__Exercise__. Copy the Azure Backup passage word for word, starting at the words "# Expect: AlwaysON" and stopping after "TimeGenerated > ago(7d)".
____ Document passage
The restore lands disks in the secondary region; you then build the VM from those disks (or use the full-VM restore flow). Note the staging storage account and target resource group must already exist in the secondary region – pre-provision them as part of your DR landing zone, not during the incident. The common geo-pairs you will target:

Primary region	Azure-paired secondary	Notes
West Europe	North Europe	Classic EU pair
North Europe	West Europe	Symmetric
East US	West US	US pair
Central India	South India	In-country pair (data residency)
Southeast Asia	East Asia	APAC pair
UK South	UK West	In-country pair

Verify – prove each control

Do not trust the configuration blade. Prove each control with a command and, for restore, with an actual recovery:

# 1. Immutability state is Locked.
az resource show \
  --resource-group rg-backup-prod --name rsv-prod-weu \
  --resource-type Microsoft.RecoveryServices/vaults \
  --query "properties.securitySettings.immutabilitySettings.state" -o tsv
# Expect: Locked

# 2. Soft delete is AlwaysON with your retention; redundancy + CRR set.
az backup vault backup-properties show \
  --resource-group rg-backup-prod --name rsv-prod-weu \
  --query "{softDelete:softDeleteFeatureState, days:softDeleteRetentionPeriodInDays, redundancy:storageModelType, crr:crossRegionRestoreFlag}"
# Expect: AlwaysON / 30 / GeoRedundant / true

# 3. Resource Guard mapping exists.
az backup vault resource-guard-mapping show \
  --resource-group rg-backup-prod --vault-name rsv-prod-weu \
  --query "properties.resourceGuardOperationDetails" -o table

// 4. In Log Analytics (vault diagnostics -> CoreAzureBackup), confirm a
// successful secondary-region restore in the last 7 days.
AddonAzureBackupJobs
| where TimeGenerated > ago(7d)
| where BackupItemUniqueId != ""
| where JobOperation == "Restore"
| project TimeGenerated, JobStatus, JobOperation, BackupManagementType, JobUniqueId
| order by TimeGenerated desc

The fourth check is the one that matters. A green config and an untested restore is exactly the trap from the ASR world: “protected” is not “recoverable” until you have booted from a secondary-region recovery point and timed it. The verification matrix you run before signing off:

Control	Confirm command / path	Expected	If wrong
Redundancy	`backup-properties show` → storageModelType	GeoRedundant	Recreate vault (frozen after items)
CRR flag	`backup-properties show` → crossRegionRestoreFlag	true	Set flag (needs GRS)
Immutability	`resource show` → immutabilitySettings.state	Locked	Soak then lock
Soft delete	`backup-properties show` → softDeleteFeatureState	AlwaysON	Set AlwaysON
MUA mapping	`resource-guard-mapping show`	Guard present	Re-map cross-tenant guard
Restore proof	`AddonAzureBackupJobs` Restore in 7d	Completed	Run a real drill

The az command cheat-sheet for this whole posture, in one place to keep open during operations:

Task	Command (az …)
________
____ Dataset entries
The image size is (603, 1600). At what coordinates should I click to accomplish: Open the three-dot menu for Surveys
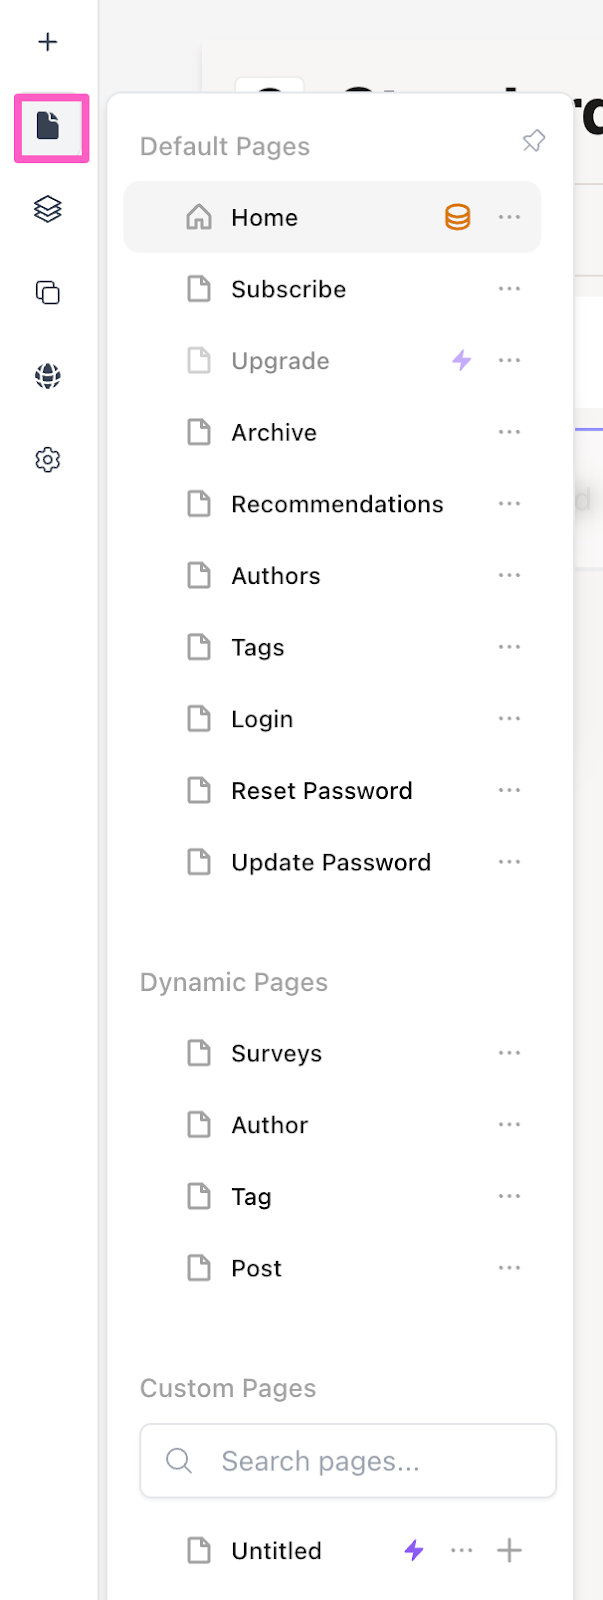pos(509,1053)
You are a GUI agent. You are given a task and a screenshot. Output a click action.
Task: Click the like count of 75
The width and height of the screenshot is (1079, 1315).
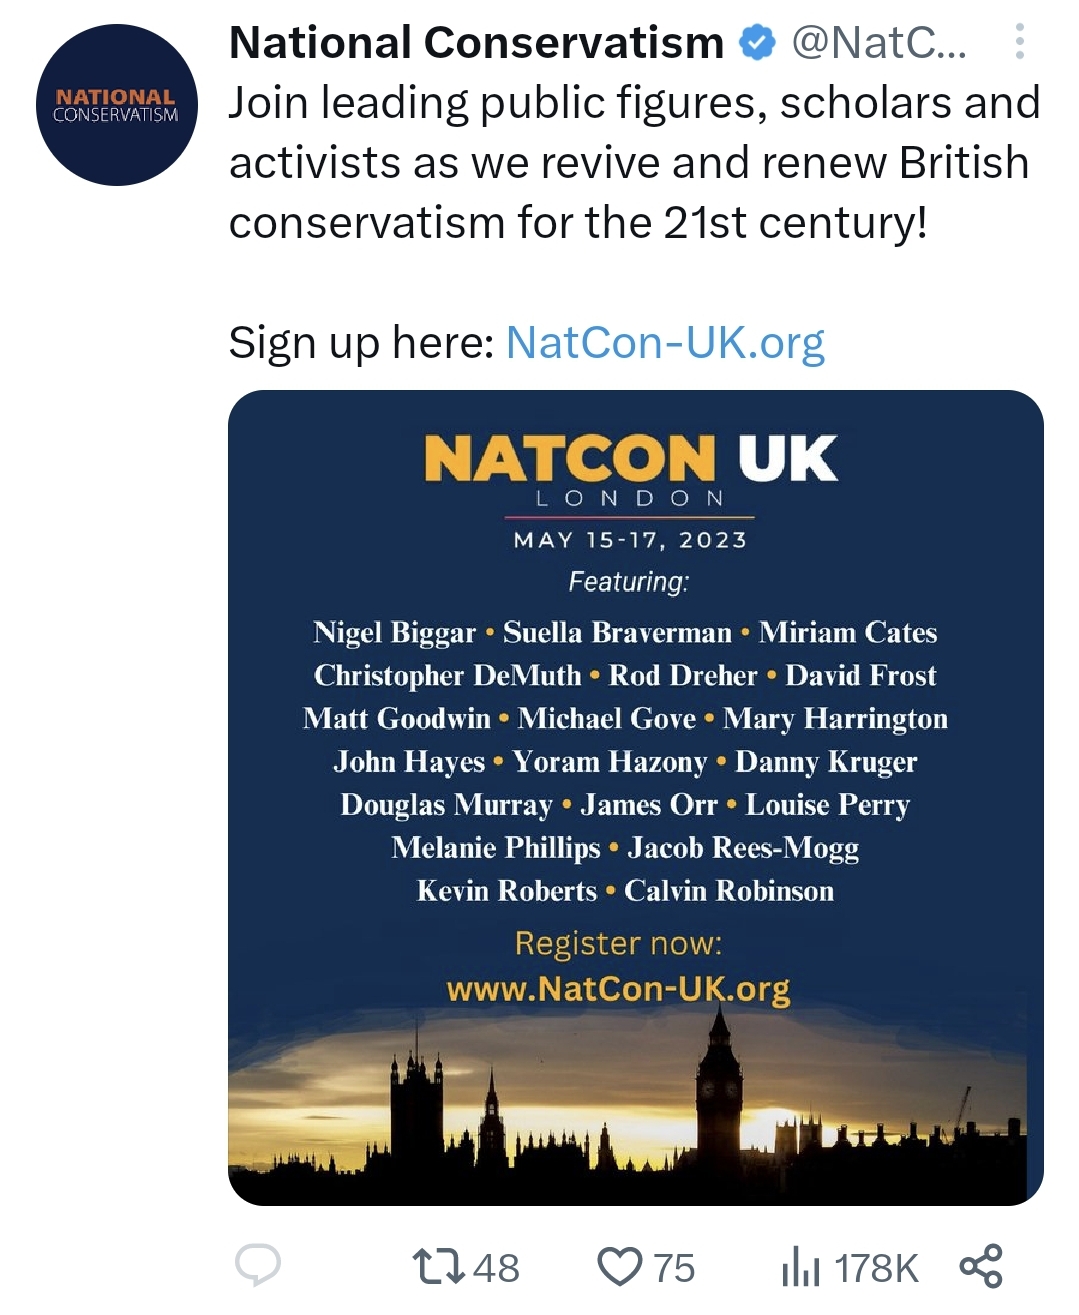pyautogui.click(x=674, y=1268)
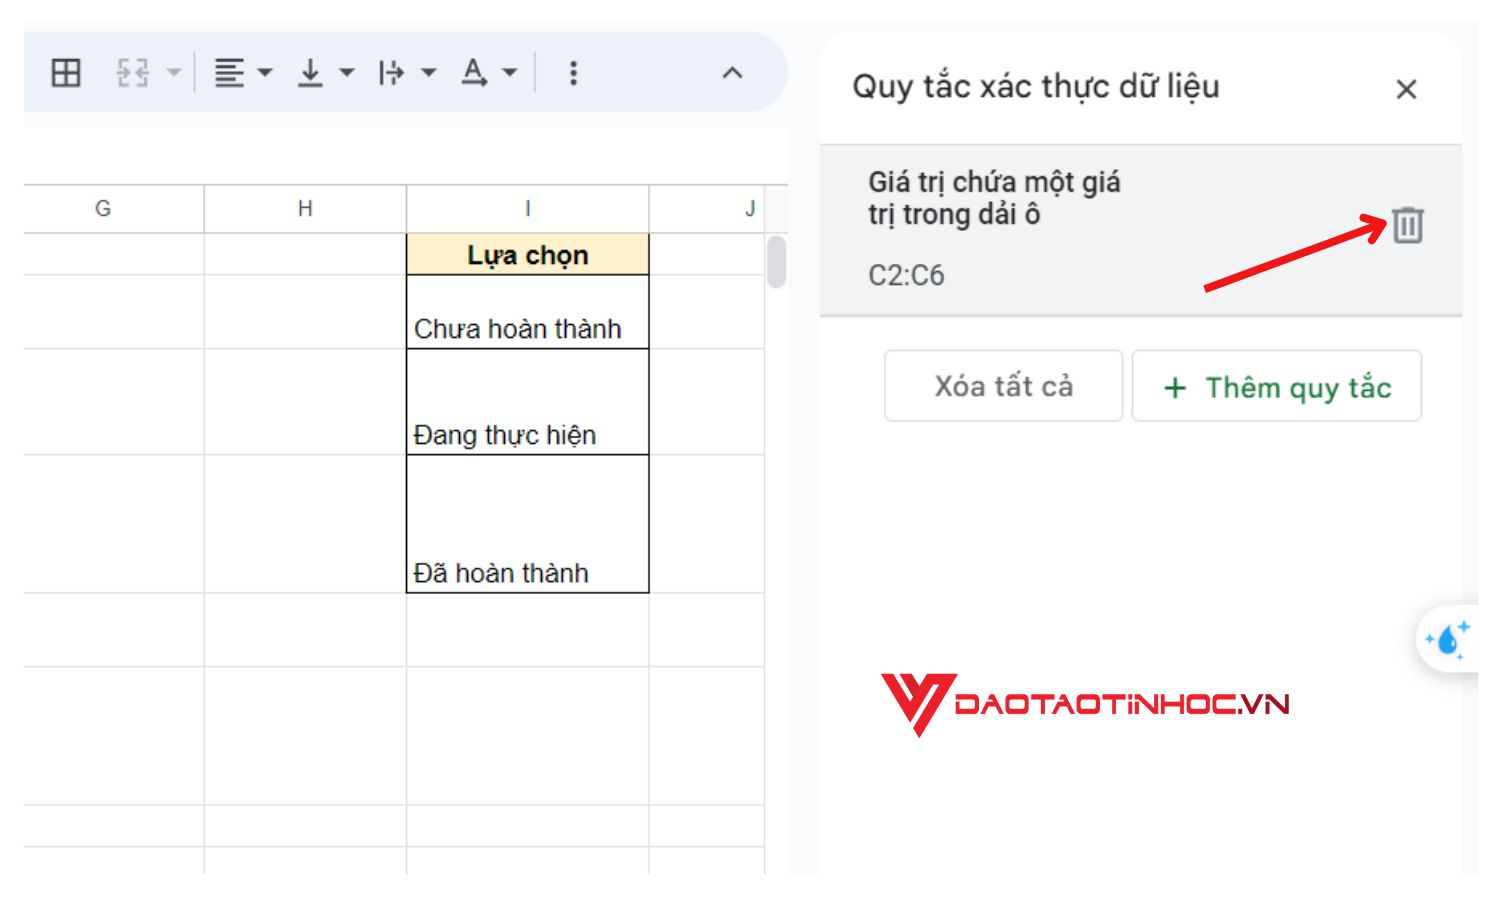
Task: Close the Quy tắc xác thực dữ liệu panel
Action: point(1406,88)
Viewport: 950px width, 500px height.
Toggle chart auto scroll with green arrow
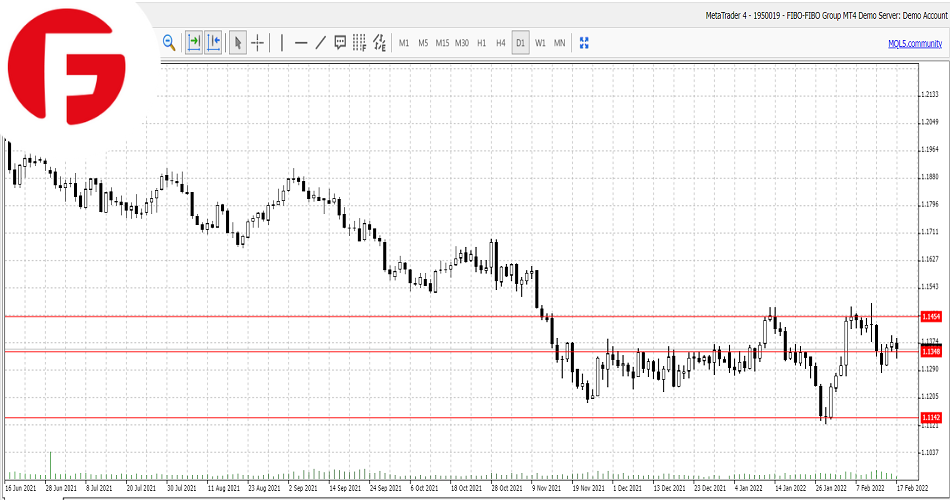194,42
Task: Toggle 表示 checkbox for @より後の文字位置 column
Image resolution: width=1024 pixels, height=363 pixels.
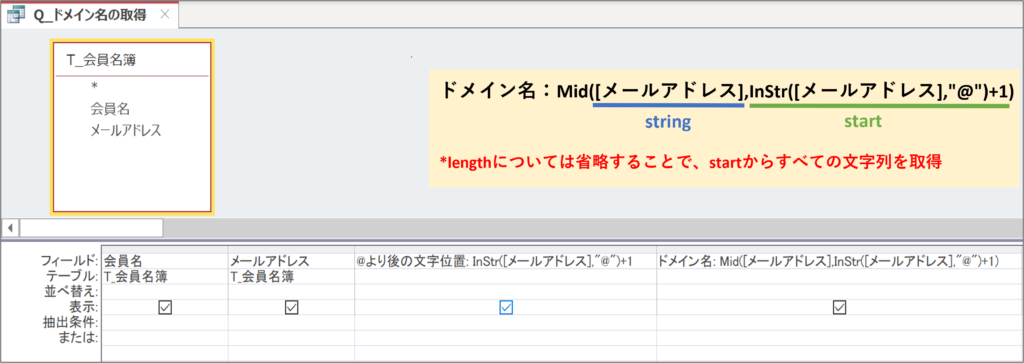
________
__Solution to the exercise__.
# Expect: AlwaysON / 30 / GeoRedundant / true

# 3. Resource Guard mapping exists.
az backup vault resource-guard-mapping show \
  --resource-group rg-backup-prod --vault-name rsv-prod-weu \
  --query "properties.resourceGuardOperationDetails" -o table

// 4. In Log Analytics (vault diagnostics -> CoreAzureBackup), confirm a
// successful secondary-region restore in the last 7 days.
AddonAzureBackupJobs
| where TimeGenerated > ago(7d)